Far down the tunnel, the darkness had opened like a fist to let light out. Two Lilliputian figures were climbing over a box. He watched as they got down from the box and started trotting.
He was tired and desperate, but so were they. He climbed over the box, got down on the other side, and trotted. Sooner or later, he would pass SCC workers. If he had been alone, he would, probably, be reported. The workers would assume, however, that the two organics had reported to HQ that they were chasing the criminal. Those who asked the two officers if they wanted help would be told that none was needed. The immers did not want other organics involved.
When he saw an envelope of light in the darkness ahead, he forced himself to run faster, and to climb over the boxes more vigorously. Fortunately, there were only three td get over before he got to the light. This came from an office in a recess at the intersection of north-south and east-west belts.
He leaped out when he approached the steps and grabbed the railing. His chest heaving, breath sawing, he ran up the steps. The light accompanying him would merge with the light from the office windows. But that would not keep the pursuers from seeing him leave the belt.
He went past the windows. A man was sitting at a desk and watching a strip show while he drank from an unlabeled bottle.
If there was another worker around, he or she could be in the toilet or sleeping in the back room. Caird did not hesitate to take his chances. He ran around the corner, through the door, and at the man behind the desk. The man had just put the bottle down when Caird charged in, and he did not see Caird until he was almost on him.
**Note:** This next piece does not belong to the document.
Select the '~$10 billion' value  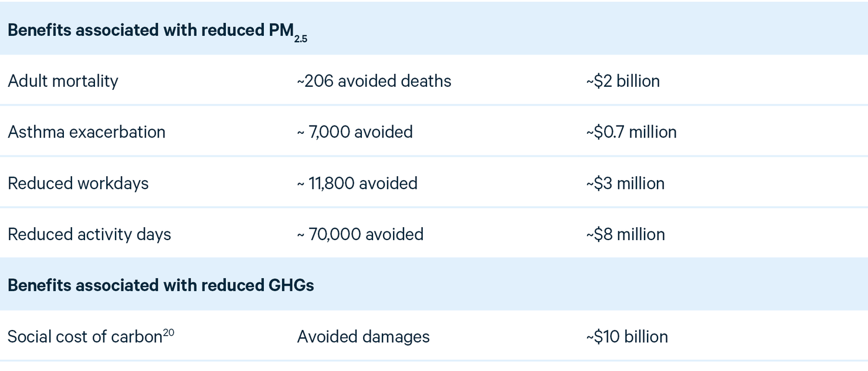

The man rose from the chair, saying, “What the ...?” Caird grabbed the bottle by the neck and brought it down on the man’s forehead. He just wanted to stun him, not severely injure or kill him. The man fell backward over the chair and sprawled out, his eyes closed and his mouth hanging open. Whiskey fumes rose from it.
Caird glanced at the half-closed door to the back room. A woman’s head and the cot on which she lay were visible. Her mouth was open, and she was snoring as heavily as the unconscious man. He assumed that she had also been drinking the bootleg whiskey.
The man on the floor groaned, and his eyelids fluttered. Caird groaned, too, though not for the same reason. He had to make sure that the man was unconscious for at least five minutes.
Gritting his teeth, disliking what he had to do, Caird lifted the man, propped him against the desk, and hit him on the jaw with the bottle. The man fell over on his side.
33.
Caird dragged the body by the feet through the doorway. Forty feet eastward was one of the huge mechanical arms that removed boxes from one belt to another. He dropped the man’s legs and switched the controls on the panel at its base to MANUAL. He slipped his hand into a metal-mesh glove and moved it as he wished the arm and its “fingers” to move.
The man, his waist gripped by the “fingers,” his body arched, head and arms and legs dangling, was placed in front of a box on the east-going belt.